** begin READING TEXT **

[clang] [llvm] AMDGPU: Implement tensor load and store instructions for gfx1250 (PR #146636)

Tue Jul 1 23:56:34 PDT 2025

================
@@ -621,6 +621,32 @@ Value *CodeGenFunction::EmitAMDGPUBuiltinExpr(unsigned BuiltinID,
     llvm::Function *F = CGM.getIntrinsic(IID, {LoadTy});
     return Builder.CreateCall(F, {Addr});
   }
+  case AMDGPU::BI__builtin_amdgcn_tensor_load_to_lds:
+  case AMDGPU::BI__builtin_amdgcn_tensor_load_to_lds_d2:
+  case AMDGPU::BI__builtin_amdgcn_tensor_store_from_lds:
+  case AMDGPU::BI__builtin_amdgcn_tensor_store_from_lds_d2: {
+    Intrinsic::ID IID;
+    switch (BuiltinID) {
+    case AMDGPU::BI__builtin_amdgcn_tensor_load_to_lds:
+      IID = Intrinsic::amdgcn_tensor_load_to_lds;
+      break;
+    case AMDGPU::BI__builtin_amdgcn_tensor_load_to_lds_d2:
+      IID = Intrinsic::amdgcn_tensor_load_to_lds_d2;
+      break;
+    case AMDGPU::BI__builtin_amdgcn_tensor_store_from_lds:
+      IID = Intrinsic::amdgcn_tensor_store_from_lds;
+      break;
+    case AMDGPU::BI__builtin_amdgcn_tensor_store_from_lds_d2:
+      IID = Intrinsic::amdgcn_tensor_store_from_lds_d2;
+      break;
+    }
+
+    SmallVector<Value *, 5> Args;
+    for (int i = 0, e = E->getNumArgs(); i != e; ++i)

** end READING TEXT **
** begin LISTED RECORDS **

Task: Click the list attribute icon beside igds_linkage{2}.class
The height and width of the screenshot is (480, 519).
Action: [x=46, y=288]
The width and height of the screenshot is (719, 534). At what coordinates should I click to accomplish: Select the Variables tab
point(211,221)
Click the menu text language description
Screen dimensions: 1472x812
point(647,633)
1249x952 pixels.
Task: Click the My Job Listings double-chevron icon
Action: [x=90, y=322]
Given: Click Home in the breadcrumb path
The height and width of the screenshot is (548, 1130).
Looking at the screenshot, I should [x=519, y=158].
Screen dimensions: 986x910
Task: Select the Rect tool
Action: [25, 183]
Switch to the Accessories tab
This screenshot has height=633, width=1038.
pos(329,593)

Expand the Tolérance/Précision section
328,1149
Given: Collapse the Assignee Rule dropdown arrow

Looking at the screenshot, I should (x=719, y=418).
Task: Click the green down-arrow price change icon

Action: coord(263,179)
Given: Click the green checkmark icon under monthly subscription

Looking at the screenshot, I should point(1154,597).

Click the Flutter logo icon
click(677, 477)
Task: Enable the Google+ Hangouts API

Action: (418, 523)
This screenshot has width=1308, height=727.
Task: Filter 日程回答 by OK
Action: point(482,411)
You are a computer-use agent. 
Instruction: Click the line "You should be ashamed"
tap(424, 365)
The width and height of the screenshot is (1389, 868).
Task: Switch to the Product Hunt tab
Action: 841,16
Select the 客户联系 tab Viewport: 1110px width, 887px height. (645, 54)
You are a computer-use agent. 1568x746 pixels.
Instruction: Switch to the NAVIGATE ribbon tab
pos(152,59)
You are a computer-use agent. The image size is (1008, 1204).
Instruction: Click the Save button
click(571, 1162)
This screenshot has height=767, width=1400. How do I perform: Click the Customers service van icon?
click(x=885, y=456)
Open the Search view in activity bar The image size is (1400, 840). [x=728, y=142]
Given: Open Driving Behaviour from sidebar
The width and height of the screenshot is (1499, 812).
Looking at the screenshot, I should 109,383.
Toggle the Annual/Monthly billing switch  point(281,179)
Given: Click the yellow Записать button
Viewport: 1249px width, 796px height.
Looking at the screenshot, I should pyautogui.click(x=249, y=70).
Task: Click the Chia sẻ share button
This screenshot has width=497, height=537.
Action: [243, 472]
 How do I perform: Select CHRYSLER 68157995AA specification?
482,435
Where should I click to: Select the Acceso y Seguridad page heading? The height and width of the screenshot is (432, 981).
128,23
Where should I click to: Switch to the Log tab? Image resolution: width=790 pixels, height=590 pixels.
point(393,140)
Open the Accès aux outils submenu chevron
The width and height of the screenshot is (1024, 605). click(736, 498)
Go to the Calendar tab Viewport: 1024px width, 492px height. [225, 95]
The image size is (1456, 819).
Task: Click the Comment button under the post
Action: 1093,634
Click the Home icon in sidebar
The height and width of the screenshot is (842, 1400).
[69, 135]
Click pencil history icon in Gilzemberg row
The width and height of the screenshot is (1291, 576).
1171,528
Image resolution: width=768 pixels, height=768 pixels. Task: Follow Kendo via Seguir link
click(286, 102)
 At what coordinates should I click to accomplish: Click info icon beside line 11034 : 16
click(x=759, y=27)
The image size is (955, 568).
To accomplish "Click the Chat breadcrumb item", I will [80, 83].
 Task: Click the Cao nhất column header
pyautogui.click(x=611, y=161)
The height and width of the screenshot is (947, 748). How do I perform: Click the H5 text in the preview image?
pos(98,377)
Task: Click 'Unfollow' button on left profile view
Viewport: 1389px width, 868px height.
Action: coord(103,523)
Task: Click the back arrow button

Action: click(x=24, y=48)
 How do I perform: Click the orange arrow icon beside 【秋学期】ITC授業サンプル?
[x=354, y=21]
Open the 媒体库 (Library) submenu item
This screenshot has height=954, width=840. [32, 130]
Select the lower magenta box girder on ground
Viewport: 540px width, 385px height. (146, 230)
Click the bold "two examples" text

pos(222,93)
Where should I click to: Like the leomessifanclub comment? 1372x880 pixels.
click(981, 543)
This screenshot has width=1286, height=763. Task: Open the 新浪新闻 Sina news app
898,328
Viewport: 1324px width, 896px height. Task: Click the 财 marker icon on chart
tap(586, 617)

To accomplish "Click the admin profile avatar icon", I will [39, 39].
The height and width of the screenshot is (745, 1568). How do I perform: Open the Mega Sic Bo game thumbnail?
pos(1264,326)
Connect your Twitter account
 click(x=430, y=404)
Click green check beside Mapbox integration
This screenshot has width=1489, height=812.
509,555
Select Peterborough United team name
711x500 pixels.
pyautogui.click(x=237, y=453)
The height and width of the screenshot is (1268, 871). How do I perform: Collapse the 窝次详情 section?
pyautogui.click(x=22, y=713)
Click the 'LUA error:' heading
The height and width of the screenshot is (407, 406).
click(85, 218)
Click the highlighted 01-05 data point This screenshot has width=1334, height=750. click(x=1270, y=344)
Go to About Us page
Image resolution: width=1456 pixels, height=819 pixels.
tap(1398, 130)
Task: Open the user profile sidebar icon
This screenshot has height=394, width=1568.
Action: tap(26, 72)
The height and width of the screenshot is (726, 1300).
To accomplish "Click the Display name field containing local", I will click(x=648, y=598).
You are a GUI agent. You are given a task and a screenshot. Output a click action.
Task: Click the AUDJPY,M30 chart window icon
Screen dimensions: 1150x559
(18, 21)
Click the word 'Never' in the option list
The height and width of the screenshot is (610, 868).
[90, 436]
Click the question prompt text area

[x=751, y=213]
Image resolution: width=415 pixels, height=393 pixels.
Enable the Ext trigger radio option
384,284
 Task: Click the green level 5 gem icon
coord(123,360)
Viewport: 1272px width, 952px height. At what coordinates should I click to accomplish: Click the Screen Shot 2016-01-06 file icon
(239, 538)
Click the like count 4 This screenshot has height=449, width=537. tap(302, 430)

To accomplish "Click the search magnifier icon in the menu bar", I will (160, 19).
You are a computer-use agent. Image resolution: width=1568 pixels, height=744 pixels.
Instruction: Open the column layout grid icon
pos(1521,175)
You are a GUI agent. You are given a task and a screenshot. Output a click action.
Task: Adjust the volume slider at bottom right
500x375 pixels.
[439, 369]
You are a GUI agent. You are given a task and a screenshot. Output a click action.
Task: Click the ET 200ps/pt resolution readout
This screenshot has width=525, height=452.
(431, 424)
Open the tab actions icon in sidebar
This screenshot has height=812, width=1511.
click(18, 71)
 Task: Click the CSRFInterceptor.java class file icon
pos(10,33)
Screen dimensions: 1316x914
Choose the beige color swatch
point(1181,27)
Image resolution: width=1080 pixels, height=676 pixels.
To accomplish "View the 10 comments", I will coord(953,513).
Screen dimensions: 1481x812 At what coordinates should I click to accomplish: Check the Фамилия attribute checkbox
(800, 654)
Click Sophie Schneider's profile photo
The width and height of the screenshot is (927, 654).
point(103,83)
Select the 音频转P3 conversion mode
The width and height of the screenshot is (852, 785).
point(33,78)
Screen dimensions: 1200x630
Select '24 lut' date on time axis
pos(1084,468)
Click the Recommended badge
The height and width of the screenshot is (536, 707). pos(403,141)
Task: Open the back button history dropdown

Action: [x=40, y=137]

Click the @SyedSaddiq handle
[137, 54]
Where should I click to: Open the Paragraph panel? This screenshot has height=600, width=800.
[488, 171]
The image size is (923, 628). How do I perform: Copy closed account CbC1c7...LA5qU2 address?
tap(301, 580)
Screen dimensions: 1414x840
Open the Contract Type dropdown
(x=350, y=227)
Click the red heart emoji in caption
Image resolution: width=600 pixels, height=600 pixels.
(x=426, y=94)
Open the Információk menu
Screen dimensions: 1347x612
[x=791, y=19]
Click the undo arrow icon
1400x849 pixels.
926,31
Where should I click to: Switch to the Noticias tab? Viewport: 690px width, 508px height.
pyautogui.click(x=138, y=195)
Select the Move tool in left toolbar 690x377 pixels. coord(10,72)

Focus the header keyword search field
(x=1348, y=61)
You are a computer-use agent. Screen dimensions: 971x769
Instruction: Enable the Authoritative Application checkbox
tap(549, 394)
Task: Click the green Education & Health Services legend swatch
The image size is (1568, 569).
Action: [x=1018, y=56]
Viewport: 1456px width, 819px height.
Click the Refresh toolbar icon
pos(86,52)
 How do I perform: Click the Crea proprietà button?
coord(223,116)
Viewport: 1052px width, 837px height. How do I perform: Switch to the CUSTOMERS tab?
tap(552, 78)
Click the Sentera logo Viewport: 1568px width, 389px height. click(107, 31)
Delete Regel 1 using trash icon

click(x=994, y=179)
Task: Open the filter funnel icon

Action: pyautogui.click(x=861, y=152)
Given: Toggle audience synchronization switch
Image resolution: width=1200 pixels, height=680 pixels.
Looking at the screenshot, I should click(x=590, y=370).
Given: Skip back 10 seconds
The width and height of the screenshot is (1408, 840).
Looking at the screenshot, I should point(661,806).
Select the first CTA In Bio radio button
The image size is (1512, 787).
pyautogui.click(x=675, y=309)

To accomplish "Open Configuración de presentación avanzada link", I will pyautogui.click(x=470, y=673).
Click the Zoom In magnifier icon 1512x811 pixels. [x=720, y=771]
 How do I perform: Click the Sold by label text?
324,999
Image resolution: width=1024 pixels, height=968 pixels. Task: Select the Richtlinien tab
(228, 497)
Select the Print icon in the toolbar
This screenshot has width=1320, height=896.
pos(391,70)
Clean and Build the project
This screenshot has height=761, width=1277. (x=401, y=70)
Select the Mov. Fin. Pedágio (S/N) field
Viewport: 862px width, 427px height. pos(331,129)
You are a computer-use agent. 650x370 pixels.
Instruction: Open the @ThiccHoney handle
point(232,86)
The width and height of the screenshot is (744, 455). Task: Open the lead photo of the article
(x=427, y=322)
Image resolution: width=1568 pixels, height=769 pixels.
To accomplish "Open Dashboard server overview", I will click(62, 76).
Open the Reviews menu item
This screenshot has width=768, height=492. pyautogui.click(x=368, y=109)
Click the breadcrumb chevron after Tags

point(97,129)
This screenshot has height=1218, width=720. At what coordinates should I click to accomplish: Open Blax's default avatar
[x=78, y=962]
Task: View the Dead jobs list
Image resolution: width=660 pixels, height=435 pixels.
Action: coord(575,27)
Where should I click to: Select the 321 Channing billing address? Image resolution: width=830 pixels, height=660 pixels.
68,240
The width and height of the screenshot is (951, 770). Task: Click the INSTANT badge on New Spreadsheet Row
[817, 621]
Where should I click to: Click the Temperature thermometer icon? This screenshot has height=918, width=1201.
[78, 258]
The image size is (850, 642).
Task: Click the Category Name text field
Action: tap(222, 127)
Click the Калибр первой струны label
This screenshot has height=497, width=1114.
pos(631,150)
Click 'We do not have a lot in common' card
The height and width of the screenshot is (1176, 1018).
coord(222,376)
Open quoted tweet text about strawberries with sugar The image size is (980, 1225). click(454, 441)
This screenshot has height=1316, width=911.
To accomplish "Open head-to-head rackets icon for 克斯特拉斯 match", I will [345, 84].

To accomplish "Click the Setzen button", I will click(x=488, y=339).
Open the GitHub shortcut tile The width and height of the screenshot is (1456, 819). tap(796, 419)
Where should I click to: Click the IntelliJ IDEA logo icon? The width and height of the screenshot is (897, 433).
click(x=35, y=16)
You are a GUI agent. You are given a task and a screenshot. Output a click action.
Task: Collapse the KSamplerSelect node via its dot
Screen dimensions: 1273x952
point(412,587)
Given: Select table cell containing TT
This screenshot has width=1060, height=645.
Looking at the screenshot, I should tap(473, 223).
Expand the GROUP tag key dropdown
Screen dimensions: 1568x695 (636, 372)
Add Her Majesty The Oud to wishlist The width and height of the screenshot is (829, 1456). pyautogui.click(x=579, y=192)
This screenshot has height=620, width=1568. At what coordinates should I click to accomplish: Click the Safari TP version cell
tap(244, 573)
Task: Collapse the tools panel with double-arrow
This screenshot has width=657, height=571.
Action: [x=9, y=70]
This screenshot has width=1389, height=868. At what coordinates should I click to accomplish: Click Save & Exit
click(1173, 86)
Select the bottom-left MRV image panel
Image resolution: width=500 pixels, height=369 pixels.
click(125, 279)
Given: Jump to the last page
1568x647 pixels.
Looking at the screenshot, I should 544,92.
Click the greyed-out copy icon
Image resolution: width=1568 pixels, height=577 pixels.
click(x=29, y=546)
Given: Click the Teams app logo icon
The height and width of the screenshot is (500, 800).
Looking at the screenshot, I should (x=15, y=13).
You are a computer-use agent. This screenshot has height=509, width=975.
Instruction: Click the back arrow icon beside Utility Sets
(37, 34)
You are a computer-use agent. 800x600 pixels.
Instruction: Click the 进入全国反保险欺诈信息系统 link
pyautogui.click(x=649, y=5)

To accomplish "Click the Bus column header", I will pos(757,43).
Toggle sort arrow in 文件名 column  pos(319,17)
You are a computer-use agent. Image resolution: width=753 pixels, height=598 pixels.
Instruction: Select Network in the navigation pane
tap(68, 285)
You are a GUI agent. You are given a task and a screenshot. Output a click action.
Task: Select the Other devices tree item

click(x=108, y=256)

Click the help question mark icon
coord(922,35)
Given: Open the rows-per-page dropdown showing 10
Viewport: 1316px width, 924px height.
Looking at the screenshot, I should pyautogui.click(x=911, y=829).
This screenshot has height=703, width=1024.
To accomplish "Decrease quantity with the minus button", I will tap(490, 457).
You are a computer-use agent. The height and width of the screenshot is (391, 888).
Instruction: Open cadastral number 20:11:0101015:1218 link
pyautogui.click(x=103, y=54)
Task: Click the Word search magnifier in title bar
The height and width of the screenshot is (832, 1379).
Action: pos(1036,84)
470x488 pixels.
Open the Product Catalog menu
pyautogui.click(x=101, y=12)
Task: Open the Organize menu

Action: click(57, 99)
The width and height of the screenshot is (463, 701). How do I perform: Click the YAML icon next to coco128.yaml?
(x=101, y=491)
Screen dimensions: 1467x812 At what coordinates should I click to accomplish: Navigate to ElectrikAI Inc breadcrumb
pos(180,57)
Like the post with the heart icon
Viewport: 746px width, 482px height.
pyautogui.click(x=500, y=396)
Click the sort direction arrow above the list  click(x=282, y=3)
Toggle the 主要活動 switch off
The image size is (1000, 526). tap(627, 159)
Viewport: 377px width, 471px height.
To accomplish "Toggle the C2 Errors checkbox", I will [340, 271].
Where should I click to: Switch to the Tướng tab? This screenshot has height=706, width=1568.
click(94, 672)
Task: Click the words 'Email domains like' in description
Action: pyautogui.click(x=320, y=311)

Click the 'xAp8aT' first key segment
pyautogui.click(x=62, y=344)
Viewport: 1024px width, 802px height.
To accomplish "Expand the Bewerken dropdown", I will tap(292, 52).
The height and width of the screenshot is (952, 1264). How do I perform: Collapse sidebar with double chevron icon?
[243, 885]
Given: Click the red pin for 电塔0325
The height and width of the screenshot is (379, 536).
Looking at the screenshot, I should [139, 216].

** end LISTED RECORDS **

▶ **REQUIRED TASK**
Carry on the code change for the AMDGPU tensor load and store builtins from the point where it stops.

▶ **WRITTEN RESPONSE**
+      Args.push_back(EmitScalarExpr(E->getArg(i)));
----------------
changpeng wrote:

We have to consider other instructions as in downstream branch. In addition, we should be consistent across the design.
so maybe we should make a complete change after the upstreaming.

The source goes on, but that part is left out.